Selbstverständlich ist es ein PR-Film für den Abgeordneten Wichmann. Er weiß in jeder Sekunde, dass er verkabelt ist, er platziert sehr gut kleine Zwischenbemerkungen oder auch mal Zwischenrufe in den Landtagssitzungen, aus denen hier Ausschnitte zu sehen sind. Er ist ein durch und durch reeller Politiker, der unterm Strich für sich und seine Familie nicht mehr als ein HartzIV-Empfänger hat, wie er sein Gehalt treuherzig herunterrechnet – ohne Berücksichtigung der Diäten.

Herr Wichmann ist einer, der sich im Land umsieht. Der täglich 4 bis 5 Stunden unterwegs ist. Bienenfleiß. Er ist ein professioneller Politiker, der ein eher gespaltenes Verhältnis zu den Bürokraten des Landes hat, die deutlich mehr verdienen, weniger arbeiten und ihren Job sicher haben, während er sich alle vier Jahre wählen lassen muss.

So fährt er denn mit seinem Kampagnenbus mit großem Bild von sich drauf durch die Ueckermark, kümmert sich, das ist in der Phase von etwa einem Jahr, in dem Andreas Dresen ihn immer wieder begleitet und fotografiert hat, sein größter Erfolg, um den Bahnhof „Vogelsang“, in dem aus obskuren Verwaltungs-Gründen ein Pipi-Vorortszug jeweils hielt, um einen Gegenzug kreuzen zu lassen, der aber seine Türen bei dem Halt nicht öffnen durfte – und dann ist endlich in der Granseer-Zeitung zu lesen, dass er wieder stündlich hält UND die Türen öffnet – mit ein politisches Verdienst von Herrn Wichmann.

Herr Wichmann lässt sich ablichten in verregnetem Militärzeremoniell, er wird konfrontiert mit einer riesigen illegalen Mülldeponie, mit einem Fahrradweg, der wegen eines seltenen Greifvogels nicht gebaut werden kann, um Schilf- und Moorbewohner, zum Beispiel die Bartmeise, derentwegen eine Schifffahrtsrinne nicht befahren werden soll, um das Problem Teerung oder nicht des Radweges, weil er für die Frösche zu heiß und für die Echsen zur Sonnenbank wird.

Herr Wichmann hält sich nicht für einen virtuellen Abgeordneten. Er tourt mit der Veranstaltung „Herr Wichmann hört zu“ durch die Ueckermark.

Vielleicht aber ist es auch ein Film gegen die Linken, denn die kommen nicht gut weg, einmal wegen der Bildungs-Ministerin Münch, da kann sich unser Herr Wichmann, der selber drei Kinder hat, endlich im Rahmen seines Naturells aufregen, schier aus der Haut fahren und dann auch wegen einem Jüngelchen, das wirklich aussieht wie ein Grünschnabel und den Herr Wichmann für total weltfremd hält, der garantiert noch keine Kinder haben kann und der im Landesparlament ein Mandat hat.

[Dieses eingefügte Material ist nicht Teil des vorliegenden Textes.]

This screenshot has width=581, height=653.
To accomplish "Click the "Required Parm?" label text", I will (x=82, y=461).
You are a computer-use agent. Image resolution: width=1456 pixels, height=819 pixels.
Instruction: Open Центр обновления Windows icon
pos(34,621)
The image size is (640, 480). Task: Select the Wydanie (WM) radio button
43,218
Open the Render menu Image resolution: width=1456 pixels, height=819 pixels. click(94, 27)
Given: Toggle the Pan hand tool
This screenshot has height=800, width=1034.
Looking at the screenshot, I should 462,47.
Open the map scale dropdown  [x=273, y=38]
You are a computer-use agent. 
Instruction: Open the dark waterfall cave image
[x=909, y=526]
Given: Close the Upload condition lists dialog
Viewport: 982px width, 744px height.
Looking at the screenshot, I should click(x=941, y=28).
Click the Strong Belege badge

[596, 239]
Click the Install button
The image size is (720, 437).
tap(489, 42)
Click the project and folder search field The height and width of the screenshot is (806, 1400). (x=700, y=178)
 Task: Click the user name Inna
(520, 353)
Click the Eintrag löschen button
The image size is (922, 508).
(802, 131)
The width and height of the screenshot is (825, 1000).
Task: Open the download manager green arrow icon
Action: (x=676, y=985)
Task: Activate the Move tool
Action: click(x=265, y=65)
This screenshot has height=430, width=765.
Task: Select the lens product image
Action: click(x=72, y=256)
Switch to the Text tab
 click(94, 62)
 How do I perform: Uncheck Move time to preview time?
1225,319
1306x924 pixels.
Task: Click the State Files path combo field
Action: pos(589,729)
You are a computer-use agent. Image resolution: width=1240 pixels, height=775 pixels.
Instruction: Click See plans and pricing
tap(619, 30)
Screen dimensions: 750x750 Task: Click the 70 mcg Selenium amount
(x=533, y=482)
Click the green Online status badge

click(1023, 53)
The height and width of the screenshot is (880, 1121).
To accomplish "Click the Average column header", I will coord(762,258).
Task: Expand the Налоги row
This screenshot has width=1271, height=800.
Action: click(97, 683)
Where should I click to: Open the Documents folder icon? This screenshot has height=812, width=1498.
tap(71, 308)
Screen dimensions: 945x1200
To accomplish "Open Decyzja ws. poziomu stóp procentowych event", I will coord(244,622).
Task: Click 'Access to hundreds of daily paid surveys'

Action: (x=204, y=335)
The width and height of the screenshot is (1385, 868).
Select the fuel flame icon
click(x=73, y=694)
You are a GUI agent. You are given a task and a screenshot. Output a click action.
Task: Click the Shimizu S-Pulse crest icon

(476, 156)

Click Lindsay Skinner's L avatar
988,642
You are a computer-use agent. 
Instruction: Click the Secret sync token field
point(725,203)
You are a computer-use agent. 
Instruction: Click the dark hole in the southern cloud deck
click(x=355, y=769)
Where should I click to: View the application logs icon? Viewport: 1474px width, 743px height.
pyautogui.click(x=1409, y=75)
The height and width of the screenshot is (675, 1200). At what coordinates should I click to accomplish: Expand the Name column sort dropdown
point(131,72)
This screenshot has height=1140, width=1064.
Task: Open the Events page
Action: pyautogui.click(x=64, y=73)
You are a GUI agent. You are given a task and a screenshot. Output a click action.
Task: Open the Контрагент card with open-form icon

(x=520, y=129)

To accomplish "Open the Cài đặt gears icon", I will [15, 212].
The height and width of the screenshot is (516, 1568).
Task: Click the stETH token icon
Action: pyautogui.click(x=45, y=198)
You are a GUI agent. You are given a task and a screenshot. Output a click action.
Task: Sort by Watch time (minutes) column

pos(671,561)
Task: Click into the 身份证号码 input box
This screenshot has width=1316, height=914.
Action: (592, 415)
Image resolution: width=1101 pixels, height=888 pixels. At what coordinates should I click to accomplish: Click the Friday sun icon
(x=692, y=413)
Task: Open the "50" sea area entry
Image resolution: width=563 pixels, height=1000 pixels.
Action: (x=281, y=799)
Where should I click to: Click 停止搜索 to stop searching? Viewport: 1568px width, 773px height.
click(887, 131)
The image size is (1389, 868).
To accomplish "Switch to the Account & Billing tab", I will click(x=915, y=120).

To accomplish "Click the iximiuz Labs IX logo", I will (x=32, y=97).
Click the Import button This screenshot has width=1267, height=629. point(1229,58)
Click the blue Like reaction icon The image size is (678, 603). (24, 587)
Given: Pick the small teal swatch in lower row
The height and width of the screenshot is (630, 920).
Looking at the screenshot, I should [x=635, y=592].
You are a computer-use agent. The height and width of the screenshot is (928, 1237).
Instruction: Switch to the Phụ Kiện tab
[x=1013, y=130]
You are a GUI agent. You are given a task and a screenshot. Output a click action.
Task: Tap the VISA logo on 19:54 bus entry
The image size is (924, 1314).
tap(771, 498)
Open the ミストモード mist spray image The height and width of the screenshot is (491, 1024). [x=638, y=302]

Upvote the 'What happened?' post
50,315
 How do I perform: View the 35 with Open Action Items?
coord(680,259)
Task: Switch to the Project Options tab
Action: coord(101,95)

Herr Wichmann spielt überwiegend den verständigen Volksvertreter, der die Volksnähe sucht, aber längst nicht immer findet, zum Beispiel die stereotype Begegnung mit zwei Frauen an einem Aktions-Stand vom Roten Kreuz bei einer Veranstaltung, da kommt nun so gar kein Gespräch zustande.

Um das Mitleid nicht außen vor zu lassen, hat Andres Dresen auch die Szene drin gelassen, in der eine Frau aus einer Besuchergruppe im Landtag Herrn Wichmann besorgt sagt, er soll sich schonen, er sei ja ganz nervös.

Andreas Dresen liefert mit seinem Film eindeutig ein Plädoyer gegen Demokratiemüdigkeit und für den reellen Volksvertreter, oft am Rande der Tragikomik oder gar der Farce – ein Film weit weg von dem, was wir täglich über die unglaublichen Entscheidungen in der nationalen Politik aus Berlin lesen, von Aberbilliarden von Euros für phantasmagorische Rettungsschirme, von Panzer- und U-Boot-Lieferungen in Kriegsgebiete.

Demokratie, wie sie ein gutgläubiger Filmemacher und Ex-DDR-Bürger ganz ohne Arg sich heute noch vorstellt. Ein Demokratie-Begriff, wie ihn die Ex-DDR-Bürgerin Merkel längst hinter sich gelassen hat.